Write again exactly the lines in the listing below, starting at the line with "The width and" and ending at the line with "This screenshot has width=738, height=402.", both included. Pictures are not copied.

-- The records --

»»

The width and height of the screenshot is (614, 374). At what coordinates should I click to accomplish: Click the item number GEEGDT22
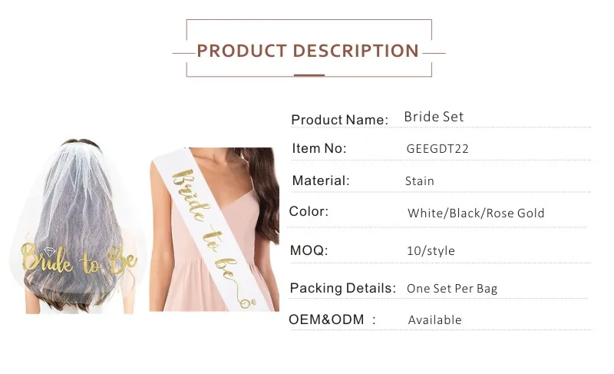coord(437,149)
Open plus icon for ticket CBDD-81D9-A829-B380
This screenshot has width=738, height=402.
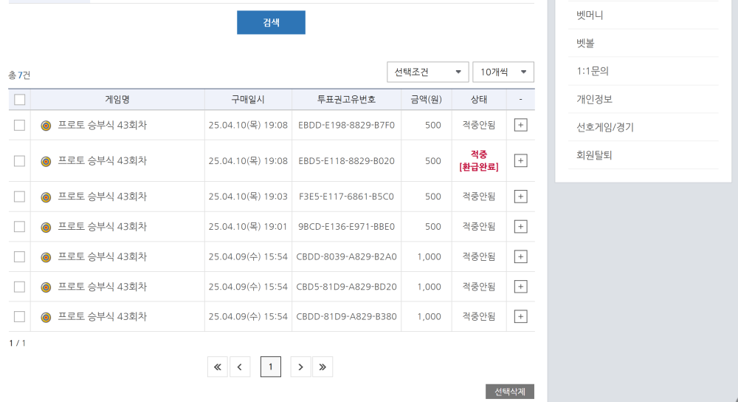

««
»»

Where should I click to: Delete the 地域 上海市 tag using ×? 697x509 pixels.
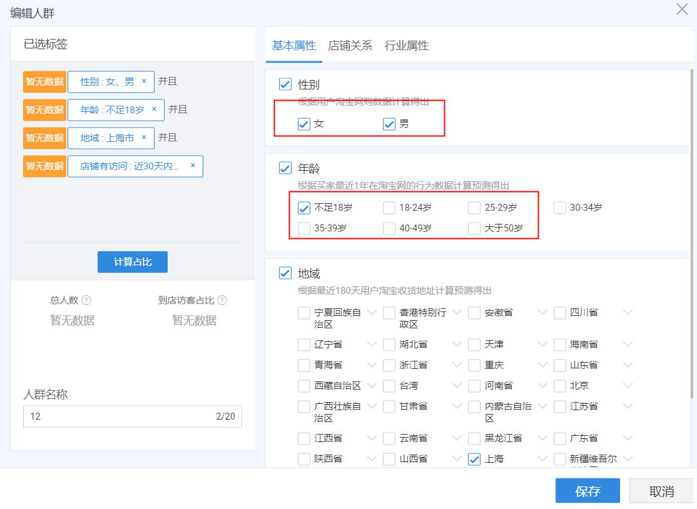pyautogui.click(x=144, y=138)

««

-- Your response --
The width and height of the screenshot is (614, 374). At what coordinates should I click to accomplish: Click the item number GEEGDT22
coord(437,149)
Open plus icon for ticket CBDD-81D9-A829-B380
This screenshot has width=738, height=402.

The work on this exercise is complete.